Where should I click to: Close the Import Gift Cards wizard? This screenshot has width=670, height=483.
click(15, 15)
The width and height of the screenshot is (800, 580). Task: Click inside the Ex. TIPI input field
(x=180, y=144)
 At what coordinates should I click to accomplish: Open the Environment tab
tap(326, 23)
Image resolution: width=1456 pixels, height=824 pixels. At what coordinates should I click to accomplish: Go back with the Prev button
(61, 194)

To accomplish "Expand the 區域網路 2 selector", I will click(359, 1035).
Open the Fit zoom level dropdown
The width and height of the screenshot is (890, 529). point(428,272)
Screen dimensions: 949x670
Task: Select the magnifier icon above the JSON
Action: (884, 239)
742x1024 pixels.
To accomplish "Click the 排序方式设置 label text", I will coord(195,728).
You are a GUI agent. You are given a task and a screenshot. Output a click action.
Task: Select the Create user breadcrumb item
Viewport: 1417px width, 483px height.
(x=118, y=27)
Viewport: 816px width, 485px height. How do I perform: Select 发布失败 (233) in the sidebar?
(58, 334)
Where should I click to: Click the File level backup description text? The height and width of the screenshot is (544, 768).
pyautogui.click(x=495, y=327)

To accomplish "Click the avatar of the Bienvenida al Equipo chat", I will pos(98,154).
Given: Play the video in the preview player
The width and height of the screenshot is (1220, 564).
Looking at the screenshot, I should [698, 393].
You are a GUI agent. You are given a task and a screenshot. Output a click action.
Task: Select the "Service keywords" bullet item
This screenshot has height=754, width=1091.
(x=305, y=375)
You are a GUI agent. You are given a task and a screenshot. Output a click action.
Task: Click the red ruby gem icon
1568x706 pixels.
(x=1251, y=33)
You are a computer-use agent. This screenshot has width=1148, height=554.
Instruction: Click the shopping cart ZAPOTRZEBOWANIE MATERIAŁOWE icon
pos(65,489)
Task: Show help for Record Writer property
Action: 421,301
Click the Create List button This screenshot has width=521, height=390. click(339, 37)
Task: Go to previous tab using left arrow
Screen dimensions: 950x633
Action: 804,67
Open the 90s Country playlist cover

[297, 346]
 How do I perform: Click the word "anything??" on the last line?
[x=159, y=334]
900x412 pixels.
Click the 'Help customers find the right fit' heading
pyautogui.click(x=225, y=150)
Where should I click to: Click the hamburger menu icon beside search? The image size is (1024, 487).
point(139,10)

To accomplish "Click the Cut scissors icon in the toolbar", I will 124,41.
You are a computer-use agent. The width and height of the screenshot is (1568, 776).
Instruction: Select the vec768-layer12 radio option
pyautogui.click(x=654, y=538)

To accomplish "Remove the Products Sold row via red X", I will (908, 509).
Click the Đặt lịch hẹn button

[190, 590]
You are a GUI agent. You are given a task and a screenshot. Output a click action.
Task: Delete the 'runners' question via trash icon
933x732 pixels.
***
Extract every line above that contains the word "Create".

» **RESULT**
Task: Select the Create user breadcrumb item
Click the Create List button This screenshot has width=521, height=390. click(339, 37)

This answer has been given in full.